Selon les prud'hommes, pourtant « la réorganisation qui a conduit à la fermeture du site n'était pas justifiée par la nécessité de sauvegarder la compétitivité du secteur d'activité du groupe, cette compétitivité n'étant exposée à aucune menace sérieuse susceptible de mettre en jeu sa place de leader sur le marché ». Nestlé a donc été condamné à indemniser 140 salariés dont le licenciement économique était de fait « dépourvu de cause réelle et sérieuse ». Ces indemnisations se situent entre 15 000 et 55 000 € par personne, selon l'avocate des salariés, « C'est une grosse satisfaction pour les salariés qui ont lutté plus de 26 mois contre la fermeture de leur usine », affirme Me Élise Brand.
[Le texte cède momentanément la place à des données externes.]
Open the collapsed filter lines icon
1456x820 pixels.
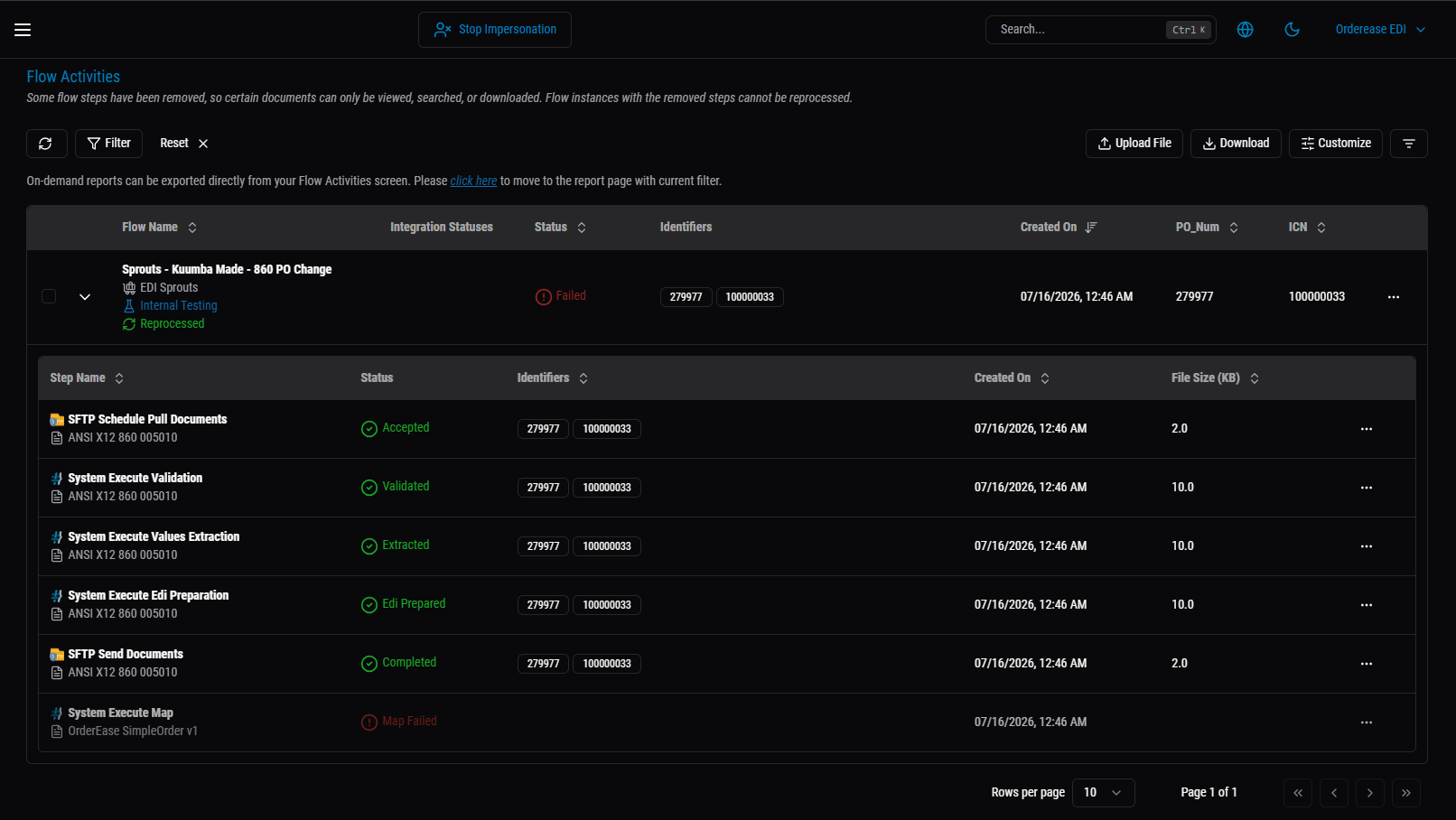coord(1408,144)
Quarante nouveaux dossiers d'anciens employés de Nestlé Saint-Menet doivent être examinés par les prud'hommes le 25 janvier prochain.

reprise

Après plusieurs mois de bras de fer, les salariés de Nestlé avaient obtenu en 2006 la reprise du site par la société Netcacao , et la sauvegarde de 180 de ses 427 salariés.